Hepatitis Flashcards
What is a fibroscan?
Elastography (ultrasound) to measure the stiffness of the liver. Painless alternative to biopsy.
What are the functions of the liver? (6)
Exocrine: synthesis and secretion of bile salts.
Endocrine: Hormone secretion e.g. IGF-1, TPO.
Clotting functions: produces plasma clotting functions.
Metabolism: Vitamin D and drugs.
Cholesterol metabolism: cholesterol synthesis.
Excretory and degradative functions.
What is viral hepatitis?
Blood borne infection. 30-150 million people globally. 350,000-500,000 people die each year from hep-C related complications.
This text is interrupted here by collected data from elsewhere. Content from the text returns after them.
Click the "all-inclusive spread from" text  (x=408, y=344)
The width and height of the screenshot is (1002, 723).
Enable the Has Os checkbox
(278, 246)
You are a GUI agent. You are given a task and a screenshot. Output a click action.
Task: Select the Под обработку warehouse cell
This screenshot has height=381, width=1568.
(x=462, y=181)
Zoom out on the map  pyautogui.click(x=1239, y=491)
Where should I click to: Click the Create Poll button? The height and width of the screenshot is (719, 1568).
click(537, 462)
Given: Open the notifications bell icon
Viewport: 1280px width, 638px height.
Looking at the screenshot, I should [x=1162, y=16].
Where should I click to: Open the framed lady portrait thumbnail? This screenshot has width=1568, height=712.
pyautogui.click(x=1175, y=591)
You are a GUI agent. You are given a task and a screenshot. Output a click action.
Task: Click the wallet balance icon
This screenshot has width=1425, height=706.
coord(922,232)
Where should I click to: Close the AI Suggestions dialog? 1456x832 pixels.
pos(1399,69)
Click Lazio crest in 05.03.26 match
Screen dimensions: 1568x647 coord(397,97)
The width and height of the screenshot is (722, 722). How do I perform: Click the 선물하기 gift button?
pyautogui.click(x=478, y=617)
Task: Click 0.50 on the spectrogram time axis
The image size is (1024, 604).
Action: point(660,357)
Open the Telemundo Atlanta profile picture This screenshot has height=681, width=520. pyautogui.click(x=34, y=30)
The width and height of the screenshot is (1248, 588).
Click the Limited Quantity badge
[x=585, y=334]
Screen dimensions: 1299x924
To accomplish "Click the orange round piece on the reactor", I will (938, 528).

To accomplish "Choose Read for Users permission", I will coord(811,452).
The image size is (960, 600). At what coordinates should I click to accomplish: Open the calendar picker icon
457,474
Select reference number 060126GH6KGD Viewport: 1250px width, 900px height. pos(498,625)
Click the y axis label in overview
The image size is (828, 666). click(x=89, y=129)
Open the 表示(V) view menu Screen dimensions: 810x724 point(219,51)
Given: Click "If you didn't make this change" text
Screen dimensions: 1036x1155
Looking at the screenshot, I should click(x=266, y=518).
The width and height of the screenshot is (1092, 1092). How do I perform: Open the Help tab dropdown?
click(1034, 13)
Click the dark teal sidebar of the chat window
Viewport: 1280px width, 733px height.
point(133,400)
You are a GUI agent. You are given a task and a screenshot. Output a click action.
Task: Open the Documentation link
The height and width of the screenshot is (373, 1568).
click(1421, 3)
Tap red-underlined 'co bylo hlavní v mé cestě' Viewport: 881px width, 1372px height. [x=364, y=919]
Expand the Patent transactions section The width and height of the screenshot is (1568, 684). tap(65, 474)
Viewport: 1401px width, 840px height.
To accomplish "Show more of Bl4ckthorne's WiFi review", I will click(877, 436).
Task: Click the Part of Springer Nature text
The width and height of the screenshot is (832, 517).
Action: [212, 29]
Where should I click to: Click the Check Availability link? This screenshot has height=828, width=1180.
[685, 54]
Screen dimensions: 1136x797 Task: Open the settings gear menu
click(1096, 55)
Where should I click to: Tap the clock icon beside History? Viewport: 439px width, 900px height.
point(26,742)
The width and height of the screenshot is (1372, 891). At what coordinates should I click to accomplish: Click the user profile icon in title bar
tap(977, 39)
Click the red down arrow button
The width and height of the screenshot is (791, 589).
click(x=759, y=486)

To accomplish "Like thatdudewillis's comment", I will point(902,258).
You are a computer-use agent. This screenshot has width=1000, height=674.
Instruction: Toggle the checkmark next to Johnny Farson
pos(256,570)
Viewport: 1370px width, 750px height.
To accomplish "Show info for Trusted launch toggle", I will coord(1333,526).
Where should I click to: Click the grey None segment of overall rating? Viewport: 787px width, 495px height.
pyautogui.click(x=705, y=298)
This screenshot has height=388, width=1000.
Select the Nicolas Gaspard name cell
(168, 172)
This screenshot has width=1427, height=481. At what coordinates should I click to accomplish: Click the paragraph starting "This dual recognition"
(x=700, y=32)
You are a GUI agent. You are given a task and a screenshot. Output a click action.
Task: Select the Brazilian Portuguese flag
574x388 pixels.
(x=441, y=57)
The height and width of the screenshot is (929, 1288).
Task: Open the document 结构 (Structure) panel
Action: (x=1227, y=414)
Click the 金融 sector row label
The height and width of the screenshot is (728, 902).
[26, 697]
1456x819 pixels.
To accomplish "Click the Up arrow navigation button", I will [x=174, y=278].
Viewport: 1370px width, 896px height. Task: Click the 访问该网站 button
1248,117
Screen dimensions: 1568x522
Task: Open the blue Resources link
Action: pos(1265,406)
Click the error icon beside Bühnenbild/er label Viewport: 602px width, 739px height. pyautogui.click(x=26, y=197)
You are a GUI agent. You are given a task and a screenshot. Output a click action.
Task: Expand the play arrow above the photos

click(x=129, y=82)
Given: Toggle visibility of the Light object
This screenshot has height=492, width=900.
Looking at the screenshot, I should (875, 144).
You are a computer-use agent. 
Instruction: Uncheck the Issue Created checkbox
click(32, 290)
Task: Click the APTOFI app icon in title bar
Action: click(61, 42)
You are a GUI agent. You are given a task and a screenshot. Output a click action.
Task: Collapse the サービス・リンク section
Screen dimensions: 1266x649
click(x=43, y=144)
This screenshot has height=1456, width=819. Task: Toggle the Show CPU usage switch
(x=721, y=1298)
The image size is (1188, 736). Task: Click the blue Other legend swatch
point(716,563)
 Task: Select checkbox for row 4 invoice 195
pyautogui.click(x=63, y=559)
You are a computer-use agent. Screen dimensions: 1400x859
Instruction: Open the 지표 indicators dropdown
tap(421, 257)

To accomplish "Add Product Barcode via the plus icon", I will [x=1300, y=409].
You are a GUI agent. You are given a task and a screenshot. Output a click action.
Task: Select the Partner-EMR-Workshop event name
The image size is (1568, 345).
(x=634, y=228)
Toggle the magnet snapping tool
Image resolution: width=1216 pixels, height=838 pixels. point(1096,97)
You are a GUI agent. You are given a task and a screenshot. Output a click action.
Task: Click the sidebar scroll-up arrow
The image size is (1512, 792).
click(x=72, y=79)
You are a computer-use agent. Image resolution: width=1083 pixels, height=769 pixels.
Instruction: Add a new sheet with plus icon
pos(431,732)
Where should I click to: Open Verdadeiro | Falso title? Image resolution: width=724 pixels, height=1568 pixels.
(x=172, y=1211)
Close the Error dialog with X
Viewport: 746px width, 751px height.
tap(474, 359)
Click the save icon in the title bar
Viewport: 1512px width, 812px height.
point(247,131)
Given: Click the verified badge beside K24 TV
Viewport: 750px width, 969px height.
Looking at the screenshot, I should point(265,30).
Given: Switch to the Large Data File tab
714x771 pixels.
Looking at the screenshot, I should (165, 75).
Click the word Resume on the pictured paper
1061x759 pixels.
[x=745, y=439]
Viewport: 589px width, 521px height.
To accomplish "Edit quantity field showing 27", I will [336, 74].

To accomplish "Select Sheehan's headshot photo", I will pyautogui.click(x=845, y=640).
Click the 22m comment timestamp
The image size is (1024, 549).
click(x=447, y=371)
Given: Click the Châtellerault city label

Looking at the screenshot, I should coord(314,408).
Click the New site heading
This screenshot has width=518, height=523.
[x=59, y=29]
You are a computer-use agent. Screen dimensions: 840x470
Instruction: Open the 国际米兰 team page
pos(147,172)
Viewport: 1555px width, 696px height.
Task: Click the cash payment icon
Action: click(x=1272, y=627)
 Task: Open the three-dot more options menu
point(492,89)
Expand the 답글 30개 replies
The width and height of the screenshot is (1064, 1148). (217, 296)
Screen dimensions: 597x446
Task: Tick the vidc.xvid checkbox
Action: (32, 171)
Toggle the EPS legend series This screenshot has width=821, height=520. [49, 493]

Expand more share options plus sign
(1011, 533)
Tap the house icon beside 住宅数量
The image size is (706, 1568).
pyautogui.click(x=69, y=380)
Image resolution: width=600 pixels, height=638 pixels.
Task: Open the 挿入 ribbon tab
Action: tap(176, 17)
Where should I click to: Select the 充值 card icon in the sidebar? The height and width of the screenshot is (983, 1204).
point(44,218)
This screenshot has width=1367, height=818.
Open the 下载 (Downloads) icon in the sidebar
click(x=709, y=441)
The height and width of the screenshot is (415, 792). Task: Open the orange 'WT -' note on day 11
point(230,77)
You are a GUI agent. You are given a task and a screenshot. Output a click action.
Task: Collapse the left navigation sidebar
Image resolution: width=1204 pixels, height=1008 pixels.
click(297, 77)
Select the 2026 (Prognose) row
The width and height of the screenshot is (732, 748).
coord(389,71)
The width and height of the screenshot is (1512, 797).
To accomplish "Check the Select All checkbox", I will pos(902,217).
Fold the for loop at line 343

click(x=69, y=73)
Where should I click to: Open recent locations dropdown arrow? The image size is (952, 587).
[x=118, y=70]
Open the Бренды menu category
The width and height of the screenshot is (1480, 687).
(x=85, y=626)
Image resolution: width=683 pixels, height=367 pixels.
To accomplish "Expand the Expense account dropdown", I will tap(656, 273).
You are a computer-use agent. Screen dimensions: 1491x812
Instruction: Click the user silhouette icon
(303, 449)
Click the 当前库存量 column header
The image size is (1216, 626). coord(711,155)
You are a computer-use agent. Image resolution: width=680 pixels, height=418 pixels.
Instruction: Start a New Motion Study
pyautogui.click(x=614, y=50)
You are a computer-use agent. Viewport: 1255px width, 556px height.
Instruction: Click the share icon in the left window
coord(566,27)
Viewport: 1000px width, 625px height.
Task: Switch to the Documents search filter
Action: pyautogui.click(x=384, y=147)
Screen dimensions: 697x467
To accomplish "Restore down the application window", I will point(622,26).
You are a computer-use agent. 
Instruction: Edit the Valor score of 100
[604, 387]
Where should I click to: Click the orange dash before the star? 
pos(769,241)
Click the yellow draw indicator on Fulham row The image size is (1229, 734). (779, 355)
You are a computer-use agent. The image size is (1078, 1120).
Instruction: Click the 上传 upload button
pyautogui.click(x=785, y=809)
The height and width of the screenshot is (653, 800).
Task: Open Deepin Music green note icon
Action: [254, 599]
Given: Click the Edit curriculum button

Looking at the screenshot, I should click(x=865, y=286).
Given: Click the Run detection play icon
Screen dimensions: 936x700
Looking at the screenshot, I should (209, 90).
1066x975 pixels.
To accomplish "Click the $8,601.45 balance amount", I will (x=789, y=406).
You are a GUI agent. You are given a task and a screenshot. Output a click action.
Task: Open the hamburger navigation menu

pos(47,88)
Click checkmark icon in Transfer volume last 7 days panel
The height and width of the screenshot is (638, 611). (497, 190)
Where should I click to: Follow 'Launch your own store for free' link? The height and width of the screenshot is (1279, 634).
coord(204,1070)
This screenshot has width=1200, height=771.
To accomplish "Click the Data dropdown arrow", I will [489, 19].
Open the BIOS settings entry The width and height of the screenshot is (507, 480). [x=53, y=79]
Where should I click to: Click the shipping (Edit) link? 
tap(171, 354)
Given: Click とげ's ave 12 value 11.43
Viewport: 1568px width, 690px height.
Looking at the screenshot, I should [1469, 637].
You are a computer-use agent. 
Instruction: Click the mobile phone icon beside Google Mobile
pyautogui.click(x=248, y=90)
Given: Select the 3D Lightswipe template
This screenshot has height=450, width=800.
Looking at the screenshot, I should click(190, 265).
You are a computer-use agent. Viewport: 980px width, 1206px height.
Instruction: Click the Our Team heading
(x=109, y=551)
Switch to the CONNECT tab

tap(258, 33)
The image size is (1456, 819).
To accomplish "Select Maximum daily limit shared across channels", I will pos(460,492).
What are the sources of HCV infection?
Injecting drug use: 60%
Sexual: 15%
Transfusions: 10%
Other: 15%
How many different genotypes of HCV have been identified?
- Genotypes 1-3: worldwide.
Genotypes 1a and 1b: 60% cases.
Genotype 1: poor response to interferon alone.
Genotypes 2 and 3: more favourable response to interferon.
Which genotypes of HCV are responsible for most cases?
1a and 1b
Which genotypes of HCV are worldwide?
1-3.
Which genotypes have a poor response to treatment with interferon alone?
1
Which genotypes have a favourable response to treatment with interferon alone?
2 and 3
What is the current gold standard in therapy for HCV infection?
PEGylated interferon-a in combination with ribavirin.
How does an acute HCV infection differ from a chronic infection?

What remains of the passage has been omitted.